* * *
Март — апрель 1770 г.
В конце холодного и дождливого марта из Ясс в Харьков приехал секунд-майор Бастевик. Панин немедленно потребовал его к себе и около получаса расспрашивал, стараясь понять нынешние настроения ногайцев.
— Я, ваше сиятельство, — говорил Бастевик, стоя навытяжку перед командующим, — всё более укрепляюсь во мнении, что главное препятствие для их отторжения — боязнь турецкого возмездия. Орды могут оставить Порту, но у них нет никаких гарантий, что после окончания войны их земли не отойдут назад под власть султана. А тогда, без сомнения, последует жестокое наказание за предательство!

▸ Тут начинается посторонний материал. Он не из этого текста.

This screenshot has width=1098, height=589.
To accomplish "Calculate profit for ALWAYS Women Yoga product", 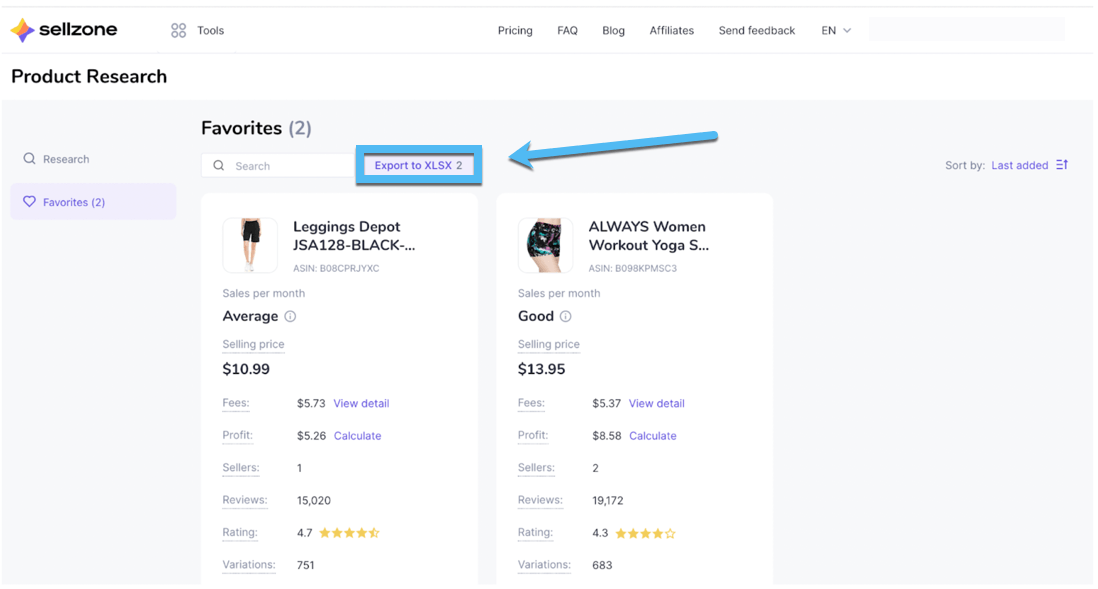I will [652, 436].
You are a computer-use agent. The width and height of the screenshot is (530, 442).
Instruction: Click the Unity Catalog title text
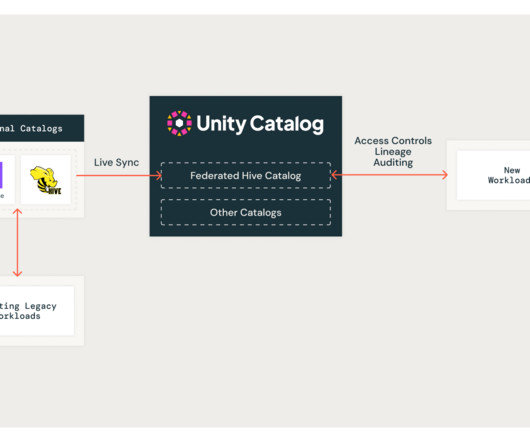260,124
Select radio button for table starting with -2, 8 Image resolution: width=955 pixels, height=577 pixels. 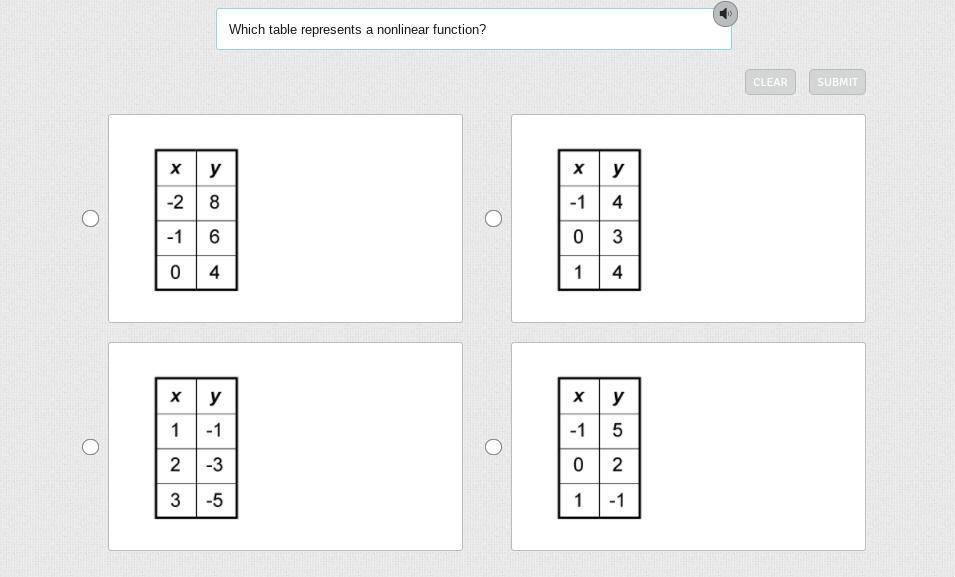90,218
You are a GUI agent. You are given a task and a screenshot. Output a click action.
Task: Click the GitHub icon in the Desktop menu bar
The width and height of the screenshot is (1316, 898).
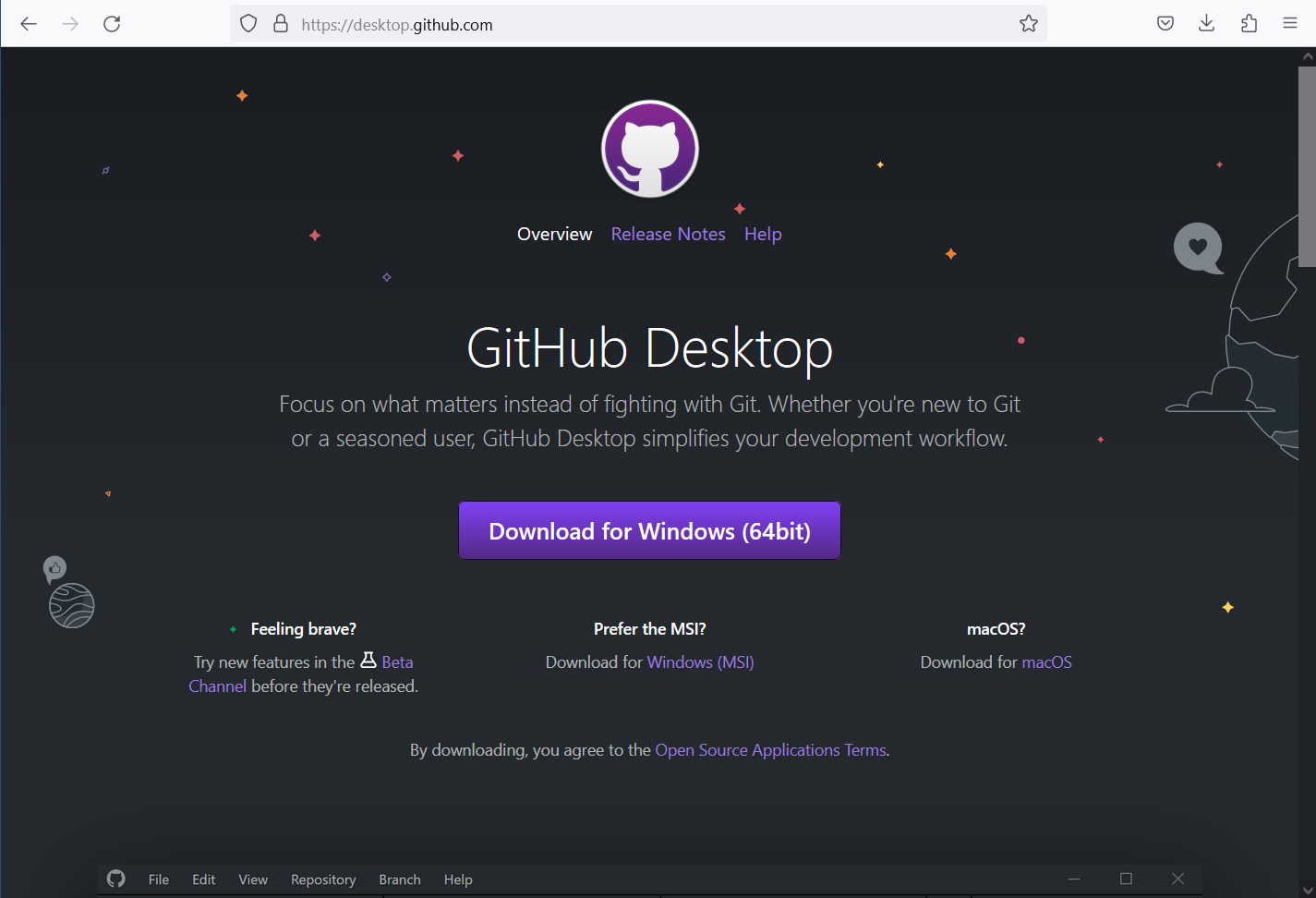[x=115, y=879]
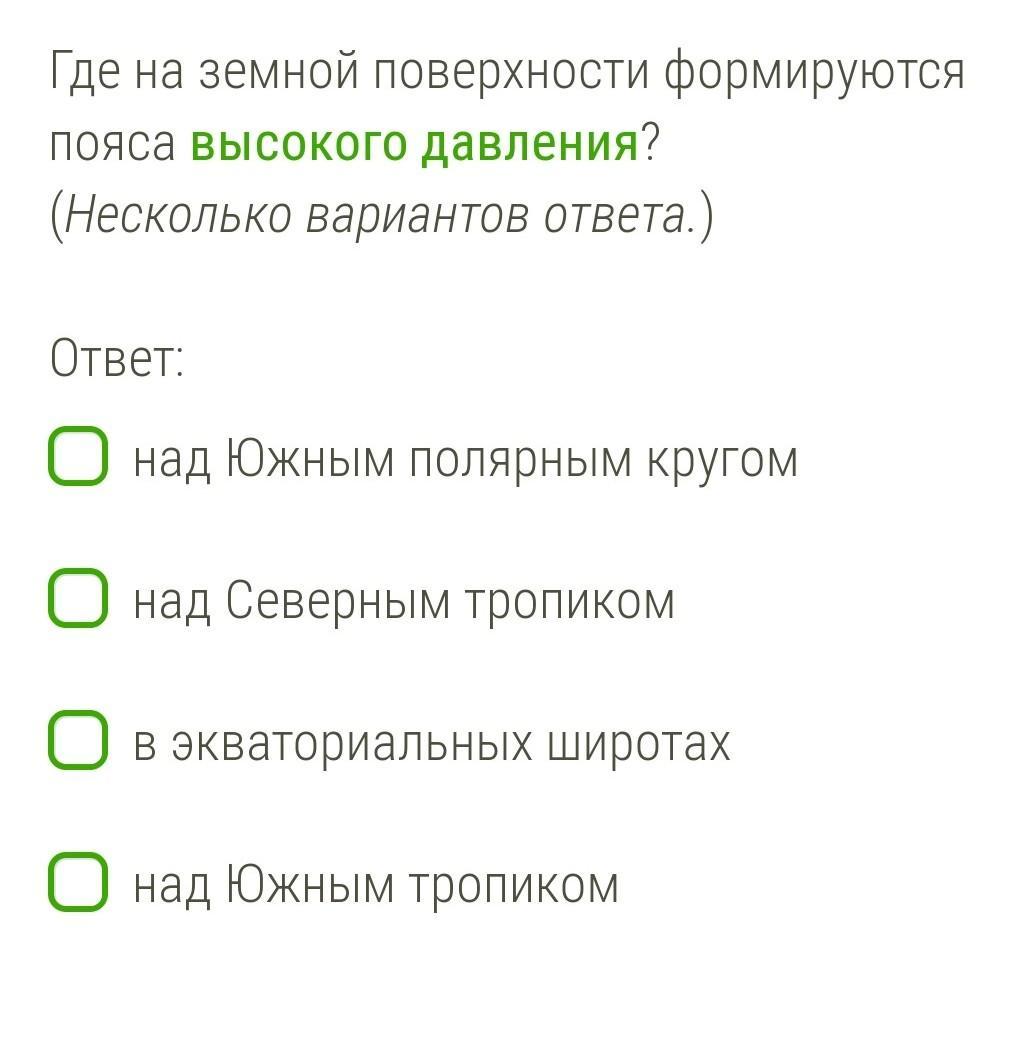Click the word широтах in third option
Screen dimensions: 1014x1063
coord(638,743)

— По военному праву эти земли наши! Турки их не получат, — безапелляционно сказал Панин, как будто именно он, а не Петербург, станет диктовать туркам условия будущего мирного договора.

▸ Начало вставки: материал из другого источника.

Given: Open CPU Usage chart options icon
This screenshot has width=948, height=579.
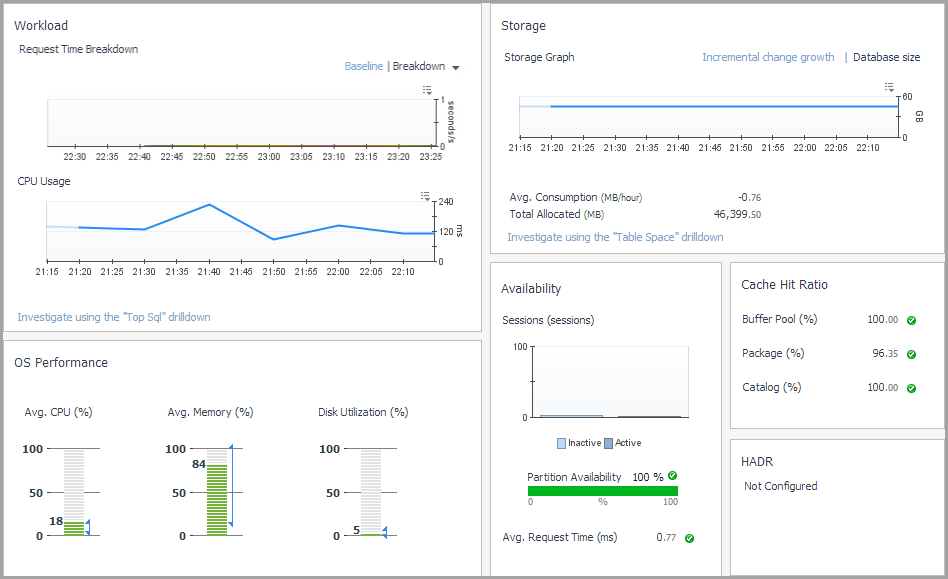Looking at the screenshot, I should 425,195.
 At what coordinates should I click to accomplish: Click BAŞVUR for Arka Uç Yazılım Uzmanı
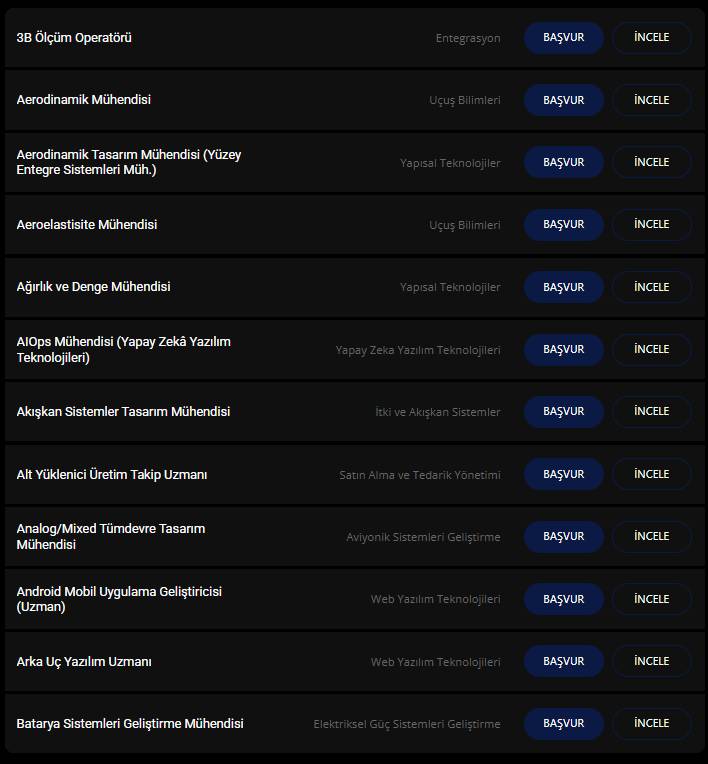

— Тогда крайне желательно и необходимо скорое вторжение в ногайские пределы и в Крым. Под претекстом невозможности сопротивления доблестному русскому оружию ордам легче будет перейти под протекцию империи. Они уже писали султану, что если сильное турецкое защищение им дано не будет, они примут покровительство России.
— Кампания на Крым нынче не планируется. Уговаривать надо... Хана и прочих знатных.
— Новый хан Каплан очень нелюбим ногайцами за свою строгость и необщительность. Между ним и мурзами сильные разногласия наблюдаются.
— Воевать не хотят?
— Не хотят!.. Хан старается принудить мурз к повиновению, но те его мало празднуют.
— Кто ж у них наиболее почитаем из Гиреев? На кого следует опереться?
— Сейчас — сераскир Бахти, старший сын отравленного Керим-Гирея... Он, как и отец, пользуется широкой поддержкой буджаков и едисанцев и при желании может поднять орды на отторжение. На Бахти надобно ставить!..
Пока Панин ждал, когда агенты «Тайной экспедиции» снюхаются с Бахти-Гиреем, и гадал, как поведёт себя Каплан-Гирей, последний в апреле неожиданно отозвался длинным письмом, явившим собой ответ на тайные послания ногайским мурзам, которые отдал хану, спасая свою жизнь, едисанец Илиас.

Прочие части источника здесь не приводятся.